EXERCISE DESCRIPTION> Output the following entries as a JSON list of strings, with one string per line and no blank lines.

RECORD EXCERPTS>
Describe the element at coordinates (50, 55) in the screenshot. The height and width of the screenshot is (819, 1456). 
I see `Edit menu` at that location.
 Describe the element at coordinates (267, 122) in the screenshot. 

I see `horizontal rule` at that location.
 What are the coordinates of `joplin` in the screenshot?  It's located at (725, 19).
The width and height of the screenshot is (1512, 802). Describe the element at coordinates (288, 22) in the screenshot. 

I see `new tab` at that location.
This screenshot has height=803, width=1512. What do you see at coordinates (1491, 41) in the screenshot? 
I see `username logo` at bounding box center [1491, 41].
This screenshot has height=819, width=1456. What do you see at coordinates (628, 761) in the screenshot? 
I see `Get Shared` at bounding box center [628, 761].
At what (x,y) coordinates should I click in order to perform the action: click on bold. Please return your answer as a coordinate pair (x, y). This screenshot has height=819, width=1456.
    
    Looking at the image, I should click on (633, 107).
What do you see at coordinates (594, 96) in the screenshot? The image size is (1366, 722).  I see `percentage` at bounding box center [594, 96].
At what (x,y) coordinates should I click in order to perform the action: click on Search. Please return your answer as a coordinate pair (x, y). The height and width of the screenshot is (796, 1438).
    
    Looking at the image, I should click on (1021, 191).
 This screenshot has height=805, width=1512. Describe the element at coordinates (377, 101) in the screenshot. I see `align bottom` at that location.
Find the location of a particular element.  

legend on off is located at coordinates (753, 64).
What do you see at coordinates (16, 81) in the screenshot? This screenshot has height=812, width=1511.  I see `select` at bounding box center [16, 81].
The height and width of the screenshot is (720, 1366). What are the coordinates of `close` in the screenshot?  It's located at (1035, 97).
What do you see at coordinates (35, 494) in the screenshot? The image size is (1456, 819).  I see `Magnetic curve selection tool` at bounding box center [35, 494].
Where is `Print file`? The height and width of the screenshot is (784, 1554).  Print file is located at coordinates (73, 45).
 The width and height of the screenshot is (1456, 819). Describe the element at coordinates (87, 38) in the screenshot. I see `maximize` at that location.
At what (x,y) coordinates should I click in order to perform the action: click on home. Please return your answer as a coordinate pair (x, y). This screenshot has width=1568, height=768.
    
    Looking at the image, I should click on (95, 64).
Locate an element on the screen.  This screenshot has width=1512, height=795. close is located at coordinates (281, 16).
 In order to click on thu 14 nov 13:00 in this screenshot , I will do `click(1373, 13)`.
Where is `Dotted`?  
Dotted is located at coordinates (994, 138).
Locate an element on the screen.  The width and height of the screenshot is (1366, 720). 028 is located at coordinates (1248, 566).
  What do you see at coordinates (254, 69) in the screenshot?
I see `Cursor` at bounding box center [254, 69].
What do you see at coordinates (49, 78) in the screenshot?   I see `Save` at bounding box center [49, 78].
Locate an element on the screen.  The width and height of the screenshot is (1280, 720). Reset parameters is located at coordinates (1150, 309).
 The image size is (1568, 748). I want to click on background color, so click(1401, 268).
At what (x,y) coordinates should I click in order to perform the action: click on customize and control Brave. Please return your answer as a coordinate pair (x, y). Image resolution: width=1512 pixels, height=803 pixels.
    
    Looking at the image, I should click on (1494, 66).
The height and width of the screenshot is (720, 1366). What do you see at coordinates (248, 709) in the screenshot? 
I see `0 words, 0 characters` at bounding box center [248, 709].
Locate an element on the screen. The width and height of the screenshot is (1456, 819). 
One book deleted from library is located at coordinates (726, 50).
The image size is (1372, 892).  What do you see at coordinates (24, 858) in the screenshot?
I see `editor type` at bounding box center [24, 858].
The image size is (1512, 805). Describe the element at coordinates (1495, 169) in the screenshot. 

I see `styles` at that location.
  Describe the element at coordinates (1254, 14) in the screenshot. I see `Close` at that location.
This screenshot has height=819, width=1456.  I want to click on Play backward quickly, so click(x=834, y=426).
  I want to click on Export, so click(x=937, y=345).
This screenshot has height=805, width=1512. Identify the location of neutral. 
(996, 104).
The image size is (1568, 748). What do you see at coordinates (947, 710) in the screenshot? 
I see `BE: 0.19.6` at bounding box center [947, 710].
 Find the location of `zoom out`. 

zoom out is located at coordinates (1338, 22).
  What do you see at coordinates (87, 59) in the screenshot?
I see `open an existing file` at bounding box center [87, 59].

ANSWER FOR THE TASK>
[
  "Describe the element at coordinates (50, 55) in the screenshot. The height and width of the screenshot is (819, 1456). ",
  "I see `Edit menu` at that location.",
  " Describe the element at coordinates (267, 122) in the screenshot. ",
  "I see `horizontal rule` at that location.",
  " What are the coordinates of `joplin` in the screenshot?  It's located at (725, 19).",
  "The width and height of the screenshot is (1512, 802). Describe the element at coordinates (288, 22) in the screenshot. ",
  "I see `new tab` at that location.",
  "This screenshot has height=803, width=1512. What do you see at coordinates (1491, 41) in the screenshot? ",
  "I see `username logo` at bounding box center [1491, 41].",
  "This screenshot has height=819, width=1456. What do you see at coordinates (628, 761) in the screenshot? ",
  "I see `Get Shared` at bounding box center [628, 761].",
  "At what (x,y) coordinates should I click in order to perform the action: click on bold. Please return your answer as a coordinate pair (x, y). This screenshot has height=819, width=1456.",
  "    Looking at the image, I should click on (633, 107).",
  "What do you see at coordinates (594, 96) in the screenshot? The image size is (1366, 722).  I see `percentage` at bounding box center [594, 96].",
  "At what (x,y) coordinates should I click in order to perform the action: click on Search. Please return your answer as a coordinate pair (x, y). The height and width of the screenshot is (796, 1438).",
  "    Looking at the image, I should click on (1021, 191).",
  " This screenshot has height=805, width=1512. Describe the element at coordinates (377, 101) in the screenshot. I see `align bottom` at that location.",
  "Find the location of a particular element.  ",
  "legend on off is located at coordinates (753, 64).",
  "What do you see at coordinates (16, 81) in the screenshot? This screenshot has height=812, width=1511.  I see `select` at bounding box center [16, 81].",
  "The height and width of the screenshot is (720, 1366). What are the coordinates of `close` in the screenshot?  It's located at (1035, 97).",
  "What do you see at coordinates (35, 494) in the screenshot? The image size is (1456, 819).  I see `Magnetic curve selection tool` at bounding box center [35, 494].",
  "Where is `Print file`? The height and width of the screenshot is (784, 1554).  Print file is located at coordinates (73, 45).",
  " The width and height of the screenshot is (1456, 819). Describe the element at coordinates (87, 38) in the screenshot. I see `maximize` at that location.",
  "At what (x,y) coordinates should I click in order to perform the action: click on home. Please return your answer as a coordinate pair (x, y). This screenshot has width=1568, height=768.",
  "    Looking at the image, I should click on (95, 64).",
  "Locate an element on the screen.  This screenshot has width=1512, height=795. close is located at coordinates (281, 16).",
  " In order to click on thu 14 nov 13:00 in this screenshot , I will do `click(1373, 13)`.",
  "Where is `Dotted`?  ",
  "Dotted is located at coordinates (994, 138).",
  "Locate an element on the screen.  The width and height of the screenshot is (1366, 720). 028 is located at coordinates (1248, 566).",
  "  What do you see at coordinates (254, 69) in the screenshot?",
  "I see `Cursor` at bounding box center [254, 69].",
  "What do you see at coordinates (49, 78) in the screenshot?   I see `Save` at bounding box center [49, 78].",
  "Locate an element on the screen.  The width and height of the screenshot is (1280, 720). Reset parameters is located at coordinates (1150, 309).",
  " The image size is (1568, 748). I want to click on background color, so click(1401, 268).",
  "At what (x,y) coordinates should I click in order to perform the action: click on customize and control Brave. Please return your answer as a coordinate pair (x, y). Image resolution: width=1512 pixels, height=803 pixels.",
  "    Looking at the image, I should click on (1494, 66).",
  "The height and width of the screenshot is (720, 1366). What do you see at coordinates (248, 709) in the screenshot? ",
  "I see `0 words, 0 characters` at bounding box center [248, 709].",
  "Locate an element on the screen. The width and height of the screenshot is (1456, 819). ",
  "One book deleted from library is located at coordinates (726, 50).",
  "The image size is (1372, 892).  What do you see at coordinates (24, 858) in the screenshot?",
  "I see `editor type` at bounding box center [24, 858].",
  "The image size is (1512, 805). Describe the element at coordinates (1495, 169) in the screenshot. ",
  "I see `styles` at that location.",
  "  Describe the element at coordinates (1254, 14) in the screenshot. I see `Close` at that location.",
  "This screenshot has height=819, width=1456.  I want to click on Play backward quickly, so click(x=834, y=426).",
  "  I want to click on Export, so click(x=937, y=345).",
  "This screenshot has height=805, width=1512. Identify the location of neutral. ",
  "(996, 104).",
  "The image size is (1568, 748). What do you see at coordinates (947, 710) in the screenshot? ",
  "I see `BE: 0.19.6` at bounding box center [947, 710].",
  " Find the location of `zoom out`. ",
  "zoom out is located at coordinates (1338, 22).",
  "  What do you see at coordinates (87, 59) in the screenshot?",
  "I see `open an existing file` at bounding box center [87, 59]."
]